WORK TO COMPLETE: Rewrite the lines below, putting "middle" in place of every "center point" and leaving everything else as it is.

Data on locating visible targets
┌──
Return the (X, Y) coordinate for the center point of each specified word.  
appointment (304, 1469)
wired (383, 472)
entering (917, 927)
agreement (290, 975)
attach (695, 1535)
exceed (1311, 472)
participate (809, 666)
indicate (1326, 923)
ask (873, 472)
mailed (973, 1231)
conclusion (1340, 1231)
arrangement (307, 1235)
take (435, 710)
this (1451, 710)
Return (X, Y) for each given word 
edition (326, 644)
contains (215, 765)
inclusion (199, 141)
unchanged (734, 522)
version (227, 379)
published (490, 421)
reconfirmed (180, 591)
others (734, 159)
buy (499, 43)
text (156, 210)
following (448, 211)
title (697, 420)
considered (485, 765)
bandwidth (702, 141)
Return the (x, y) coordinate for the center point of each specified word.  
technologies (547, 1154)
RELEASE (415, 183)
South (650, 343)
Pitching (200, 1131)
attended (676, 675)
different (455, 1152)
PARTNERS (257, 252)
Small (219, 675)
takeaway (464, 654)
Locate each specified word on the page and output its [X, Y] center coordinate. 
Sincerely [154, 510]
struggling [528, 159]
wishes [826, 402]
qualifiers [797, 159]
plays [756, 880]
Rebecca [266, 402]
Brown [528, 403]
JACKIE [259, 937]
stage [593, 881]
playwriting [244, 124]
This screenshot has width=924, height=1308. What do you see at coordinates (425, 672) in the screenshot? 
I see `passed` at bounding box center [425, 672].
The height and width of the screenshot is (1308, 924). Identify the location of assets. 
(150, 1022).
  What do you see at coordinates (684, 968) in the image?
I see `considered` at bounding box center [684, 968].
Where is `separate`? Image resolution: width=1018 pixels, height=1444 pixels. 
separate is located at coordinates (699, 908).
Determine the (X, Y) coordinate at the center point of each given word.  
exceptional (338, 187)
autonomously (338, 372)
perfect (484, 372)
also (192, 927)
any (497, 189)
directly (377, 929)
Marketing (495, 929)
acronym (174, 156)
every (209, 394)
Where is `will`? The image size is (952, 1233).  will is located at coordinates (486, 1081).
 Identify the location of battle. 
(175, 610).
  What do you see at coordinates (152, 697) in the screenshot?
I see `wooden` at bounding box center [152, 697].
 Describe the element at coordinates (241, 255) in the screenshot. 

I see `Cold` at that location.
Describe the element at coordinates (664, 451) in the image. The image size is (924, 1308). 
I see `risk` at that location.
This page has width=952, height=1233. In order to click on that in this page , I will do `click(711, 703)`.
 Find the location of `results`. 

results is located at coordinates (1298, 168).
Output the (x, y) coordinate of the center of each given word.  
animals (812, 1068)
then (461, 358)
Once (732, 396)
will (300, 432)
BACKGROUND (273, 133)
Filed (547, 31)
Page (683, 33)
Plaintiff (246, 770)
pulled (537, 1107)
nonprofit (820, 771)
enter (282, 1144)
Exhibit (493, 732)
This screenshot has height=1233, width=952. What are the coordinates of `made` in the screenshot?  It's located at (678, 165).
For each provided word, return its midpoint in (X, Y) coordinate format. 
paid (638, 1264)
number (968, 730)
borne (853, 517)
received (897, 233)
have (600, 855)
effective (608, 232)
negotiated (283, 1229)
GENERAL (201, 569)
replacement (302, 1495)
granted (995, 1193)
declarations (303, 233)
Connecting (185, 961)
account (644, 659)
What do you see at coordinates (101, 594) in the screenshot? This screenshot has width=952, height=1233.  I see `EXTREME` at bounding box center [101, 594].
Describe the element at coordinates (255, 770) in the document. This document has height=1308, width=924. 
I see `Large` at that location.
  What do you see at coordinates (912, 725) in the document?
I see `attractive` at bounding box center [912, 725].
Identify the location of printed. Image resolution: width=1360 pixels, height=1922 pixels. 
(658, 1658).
└──
WRITTEN RESPONSE:
Return the (X, Y) coordinate for the middle of each specified word.  
appointment (304, 1469)
wired (383, 472)
entering (917, 927)
agreement (290, 975)
attach (695, 1535)
exceed (1311, 472)
participate (809, 666)
indicate (1326, 923)
ask (873, 472)
mailed (973, 1231)
conclusion (1340, 1231)
arrangement (307, 1235)
take (435, 710)
this (1451, 710)
Return (X, Y) for each given word 
edition (326, 644)
contains (215, 765)
inclusion (199, 141)
unchanged (734, 522)
version (227, 379)
published (490, 421)
reconfirmed (180, 591)
others (734, 159)
buy (499, 43)
text (156, 210)
following (448, 211)
title (697, 420)
considered (485, 765)
bandwidth (702, 141)
Return the (x, y) coordinate for the middle of each specified word.  
technologies (547, 1154)
RELEASE (415, 183)
South (650, 343)
Pitching (200, 1131)
attended (676, 675)
different (455, 1152)
PARTNERS (257, 252)
Small (219, 675)
takeaway (464, 654)
Locate each specified word on the page and output its [X, Y] center coordinate. 
Sincerely [154, 510]
struggling [528, 159]
wishes [826, 402]
qualifiers [797, 159]
plays [756, 880]
Rebecca [266, 402]
Brown [528, 403]
JACKIE [259, 937]
stage [593, 881]
playwriting [244, 124]
This screenshot has width=924, height=1308. What do you see at coordinates (425, 672) in the screenshot? 
I see `passed` at bounding box center [425, 672].
The height and width of the screenshot is (1308, 924). Identify the location of assets. 
(150, 1022).
  What do you see at coordinates (684, 968) in the image?
I see `considered` at bounding box center [684, 968].
Where is `separate`? Image resolution: width=1018 pixels, height=1444 pixels. 
separate is located at coordinates (699, 908).
Determine the (X, Y) coordinate at the middle of each given word.  
exceptional (338, 187)
autonomously (338, 372)
perfect (484, 372)
also (192, 927)
any (497, 189)
directly (377, 929)
Marketing (495, 929)
acronym (174, 156)
every (209, 394)
Where is `will`? The image size is (952, 1233).  will is located at coordinates (486, 1081).
 Identify the location of battle. 
(175, 610).
  What do you see at coordinates (152, 697) in the screenshot?
I see `wooden` at bounding box center [152, 697].
 Describe the element at coordinates (241, 255) in the screenshot. 

I see `Cold` at that location.
Describe the element at coordinates (664, 451) in the image. The image size is (924, 1308). 
I see `risk` at that location.
This page has width=952, height=1233. In order to click on that in this page , I will do `click(711, 703)`.
 Find the location of `results`. 

results is located at coordinates (1298, 168).
Output the (x, y) coordinate of the center of each given word.  
animals (812, 1068)
then (461, 358)
Once (732, 396)
will (300, 432)
BACKGROUND (273, 133)
Filed (547, 31)
Page (683, 33)
Plaintiff (246, 770)
pulled (537, 1107)
nonprofit (820, 771)
enter (282, 1144)
Exhibit (493, 732)
This screenshot has height=1233, width=952. What are the coordinates of `made` in the screenshot?  It's located at (678, 165).
For each provided word, return its midpoint in (X, Y) coordinate format. 
paid (638, 1264)
number (968, 730)
borne (853, 517)
received (897, 233)
have (600, 855)
effective (608, 232)
negotiated (283, 1229)
GENERAL (201, 569)
replacement (302, 1495)
granted (995, 1193)
declarations (303, 233)
Connecting (185, 961)
account (644, 659)
What do you see at coordinates (101, 594) in the screenshot? This screenshot has width=952, height=1233.  I see `EXTREME` at bounding box center [101, 594].
Describe the element at coordinates (255, 770) in the document. This document has height=1308, width=924. 
I see `Large` at that location.
  What do you see at coordinates (912, 725) in the document?
I see `attractive` at bounding box center [912, 725].
Identify the location of printed. Image resolution: width=1360 pixels, height=1922 pixels. 
(658, 1658).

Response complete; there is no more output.